Legal hurdles. Notional pooling is great in theory. In practice, however, this pooling arrangement is not permitted in all countries. In these countries ZBA arrangements are used.
The big benefit to this arrangement, however, in the countries where it is most common, such as the UK, Netherlands and Belgium, is that there’s minimal or no withholding tax on interest earned. Often, too, (unlike physical pooling/ZBA arrangements) it’s not necessary to have a main or header account; the offset is simply among the participants. However, some countries (such as France) do require that there is a holding company in place.
The key advantage of notional pooling is that it allows for a multicurrency view of cash.
Notional: Key Aspects
The following are the key characteristics of a notional pooling arrangement:
• Same bank/ different branches
• Same country is most common
• Multicurrency pooling is extremely sensitive from a tax and accounting perspective—Spain can’t participate, for example due to local tax regulations
• Cross guarantees are required by the bank, regardless of the cash position of the participants
• Interest actually charged/paid to participants is optional—but may be advisable from a tax perspective.
However, in order to pay/charge interest on a single consolidated basis, the bank will use an interest rate differential to avoid currency conversion, similar to how a short-dated swap is handled. From a company’s perspective, this may ultimately affect the cost effectiveness of the arrangement. The company typically ends up paying forward points, thus reducing the interest-rate earned for a positive consolidated balance.

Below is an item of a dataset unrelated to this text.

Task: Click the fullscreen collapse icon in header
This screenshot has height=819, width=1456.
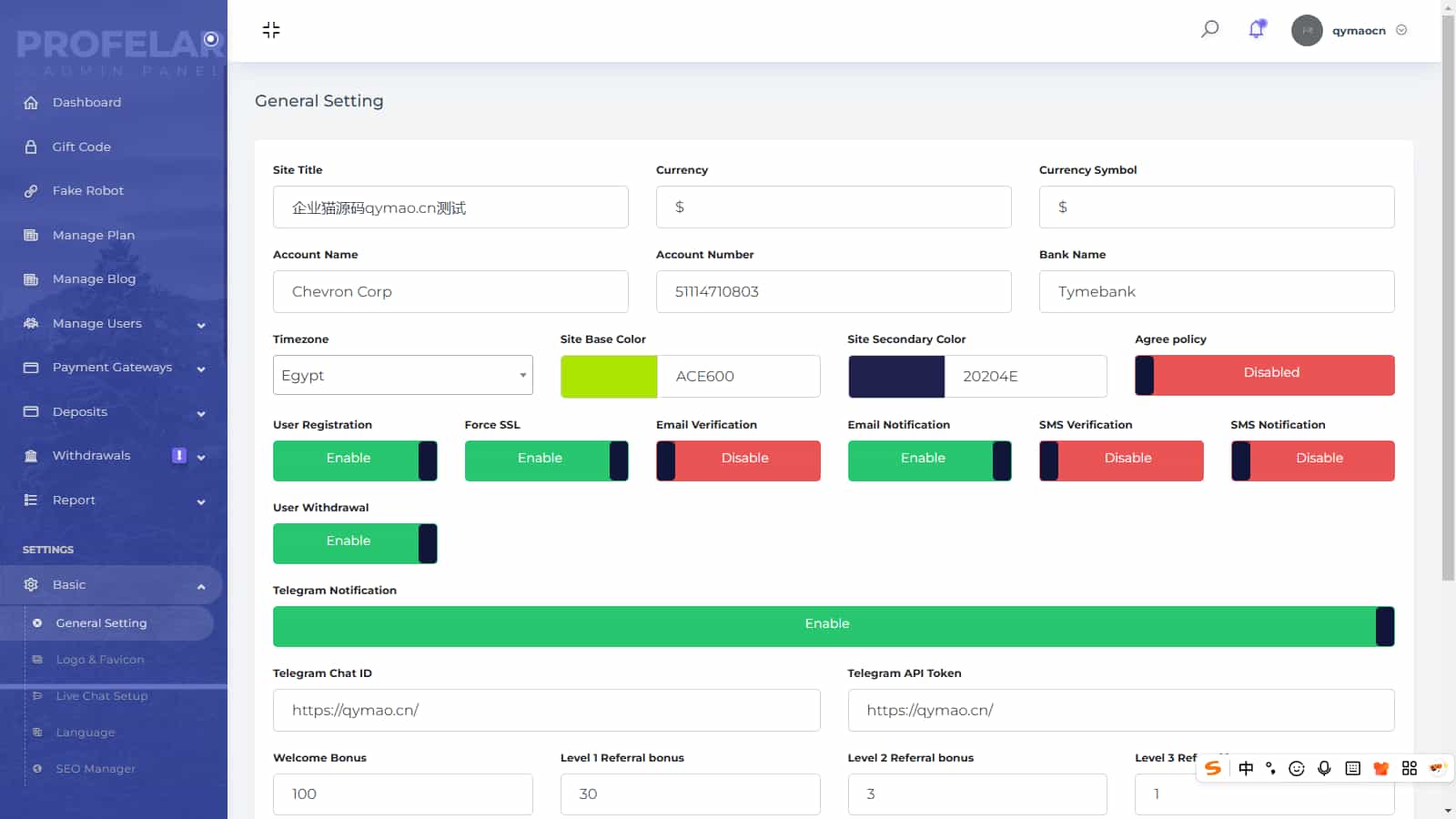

There is also a risk factor involved, as treasury is actually outsourcing this activity (to a bank). This means treasury may lose some control over the counterparties involved in the transaction.
Virtual pooling. In reality (or in virtual reality), treasury can achieve similar effects by using internal systems to execute the loans or interest offsets, and then generating the appropriate entries into the accounting system (i.e., an in-house bank). Also the rates achieved for investing excess cash would be higher. In fact, although a few large banks do offer multicurrency pooling, they are not entirely comfortable with it. (One of the very large banks simply decided not to offer notional pooling, only ZBAs are used; notional pooling was too fraught with difficulties).

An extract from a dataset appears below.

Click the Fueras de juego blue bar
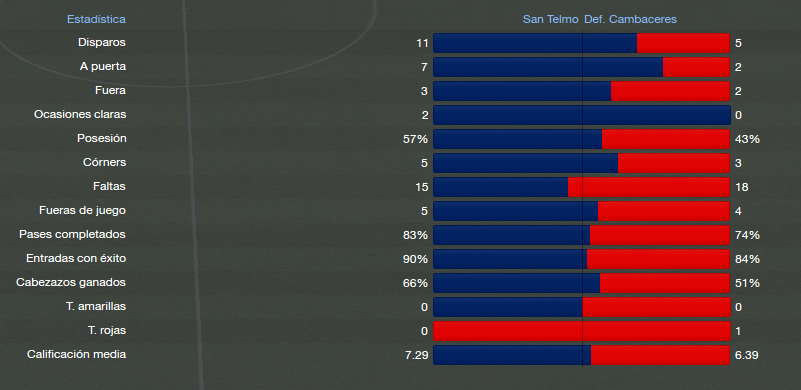This screenshot has width=801, height=390. coord(515,211)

In all cases, however, the bank will not act as a tax advisor, will insist on a sign-off from the company’s tax counsel and require cross guarantees between the participants. (That’s a hurdle for many MNCs.)
Loan by every other name. Pooling ostensibly gets around the issue of putting intercompany loans into place, because it is notional. However, it is a variant of a short-term intercompany loan arrangement, allowing a bank service to handle the periodic cash-reserve ups and downs of different entities.
If there were a permanent or long-term mismatch in liquidity, companies would more effectively use intercompany loans as the mechanisms. That’s why tax authorities will look carefully at pooling arrangements, and still may require some type of arm’s length interest depending on the amount and tenor of the offsets.
Also, if the company is always in an excess cash position, the concept of a notional offset makes no sense. And using a notional multicurrency pool as an investment vehicle is counterproductive, as the interest rate paid on the pool will be far lower than what individual currency pools will be able to achieve.
As a treasury management technique, cross border pooling is primarily used in Europe and to a more limited extent on Asia, where there are still regulatory issues that limit the participation of certain countries.
It is not used at all in Latin America (regionally) where there are significant regulatory issues and withholding tax restrictions on intercompany lending. Thus, the essential first step in evaluating any cross-border pooling arrangements is to focus on the management structure of the company and what tax implications may arise.